On all the stables we have ever had the roofs have always had sterling board on first and onduline on top of that.  If it isn't supported then it will sag.  For tin you need to have similar I think or you get the dripping roof syndrome from condensation and in the summer they get extremely hot.

Hope this helps.


----------



## rema (16 December 2012)

I have just had my stables built and we used Coroline sheets,we used alot of Baton and joists and hundreds of fixings to prevent sagging..Tin or Box profile as it is now known is okay but can be VERY noisy when raining and i found (Box profile on my mobile timber stables) they were too hot in summer and held no heat in winter..plus you will get alot of condensation in the summer,even more so with felt (underlay).

You could use cement fibre sheets (what look like the old Asbestos sheets) they are strong and will not sag but expensive..


----------



## lachlanandmarcus (16 December 2012)

My whole mini barn is Onduline and there isnt a hint of a sag - it isnt the roofs problem on your stables - it has to be lined underneath with OSB board or marine ply - that would be the standard approach to installing onduline. Do that and you wont have any issues with it. 

I dont like tin on stables as if a sheet comes off in a gale it is a lethal thing flying around. Also condensation. You can get anti condensation barrier layer but then it ceases to be an economical option (and tis less economical now metal prices are so high). 

Fibre cement good but pricy.


----------



## Dry Rot (16 December 2012)

I think painted box section worked out a bit cheaper than corrugated iron, so do your research!

I've put up both stables and field shelter recently. The stables have 12mm ply, then bitumen felt damp proofing, then box section. You can get plastic sealer pieces for the open ends of the box section but it is best to leave the ends open for ventilation. No problem with condensation. If you follow the manufacturer's recommendations for fixing, it should not blow off!

I put corrugated iron straight onto purlins for the field shelter and condensation was a problem. After discussions with an architect friend, I have secured builders plastic sheeting (DPM) under the purlins with 12mm x 50mm lathes and that has worked well. It was cheap and there are no drips.

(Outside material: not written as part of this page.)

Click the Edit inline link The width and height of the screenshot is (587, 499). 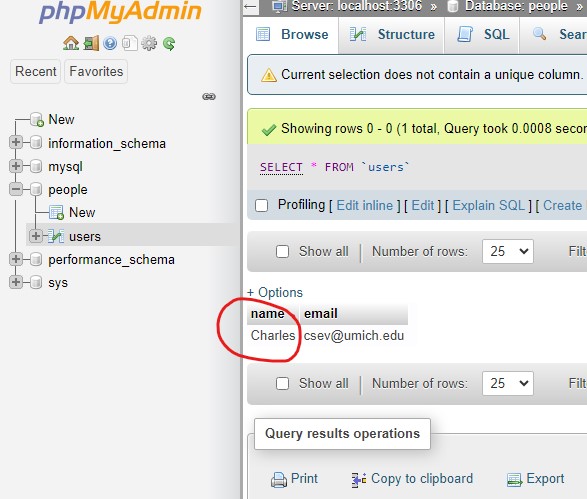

I used Onduline for kennels and it was a disaster. Onduline is basically bitumen treated cardboard. I would never use it again, even fully supported, as it sags and rots.


----------



## Dobermann Girl (16 December 2012)

Thanks for you answers seems there is fors and against for either.


----------



## Skipadeedooda (17 December 2012)

I have just moved house and existing stables are portal frame steel ones. They look lovely but are like an oven in summer, freezing in winter and condensation in winter is really bad. Thinking of getting roof insulated next year. Best stables I have had (only rented yard) were outside ones made of breeze blocks then wooden lined with slate roof. Cool in summer, held heat in winter, no condensation issues.


----------



## JustKickOn (19 December 2012)

Old yard I was on had tin roofing. It had some sort of lining on it but not sure what. Hot in summer, and cold in winter... And if it rains hard you can't hear a blooming thing.


----------



## lachlanandmarcus (19 December 2012)

Skipadeedooda said:



			I have just moved house and existing stables are portal frame steel ones. They look lovely but are like an oven in summer, freezing in winter and condensation in winter is really bad. Thinking of getting roof insulated next year. Best stables I have had (only rented yard) were outside ones made of breeze blocks then wooden lined with slate roof. Cool in summer, held heat in winter, no condensation issues.
		
Click to expand...

My neighbour built his own like that (he is clever chap) and now they also have solar panels all along the roof cos it is strong enough to take the weight unlike normal roofs. But it is a lot more expensive unless you are handyandy.


----------



## Dobermann Girl (19 December 2012)

Been looking into Insulated  box profile roofing. Not keen on Onduline my sister in law stable roof has been done with that.


----------



## Dobermann Girl (27 February 2013)

Well the roof is up we used the Insulated box Profile roofing it works a treat. My sis in laws is onduline my roof makes no more noise than hers in the rain. No condensation at all I'm very pleased. My farrier had onduline and hates it as it has sagged. If a problem does occur I will post on here. But it is grewat so far with rain, snow wind and ice


----------



## Turks (15 March 2014)

Hi Dobermann Girl,

Just researching roofing products myself and saw this historical one. Any update would be appreciated! What was the insulation on the box profile? Thanks muchly


----------



## bocarugger (29 April 2014)

Hi Turks,

This website has information on different stable roofing options. Might be of some help to you.

Regards,

BR


----------



## Turks (29 April 2014)

Hi BR,

Can't see a link on that one. Could you poss retry? 

Thanks v. much,

T


----------



## Dry Rot (29 April 2014)

Turks said:



			Hi BR,

Can't see a link on that one. Could you poss retry? 

Thanks v. much,

T
		
Click to expand...

http://charttimberbuildings.co.uk/roofing-options


----------



## Dobermann Girl (1 May 2014)

Hi Turks sorry have not been on here for awhile. My roof is great no leaks not hot in summer, no condensation, I'm just so pleased with it. Also the high winds we had this last winter was no problem.Its not insulation it is a membrane coated on the underside of the sheet which traps all the condensation and directs it towards the gutter. Its called "Drip Stop".  Hope that helps


----------



## Turks (3 May 2014)

Dry Rot said:



http://charttimberbuildings.co.uk/roofing-options

Click to expand...




Dobermann Girl said:



			Hi Turks sorry have not been on here for awhile. My roof is great no leaks not hot in summer, no condensation, I'm just so pleased with it. Also the high winds we had this last winter was no problem.Its not insulation it is a membrane coated on the underside of the sheet which traps all the condensation and directs it towards the gutter. Its called "Drip Stop".  Hope that helps
		
Click to expand...

Hi DG and DR, many thanks for that. I am thinking polyester coated box profile anti-condensation galvanised steel large sheets (with one clear box profile for each stable). I'll have a rummage on the chart timber site but at first sight on there I can't see the box profile? Glad to hear good reports re that type of product.


----------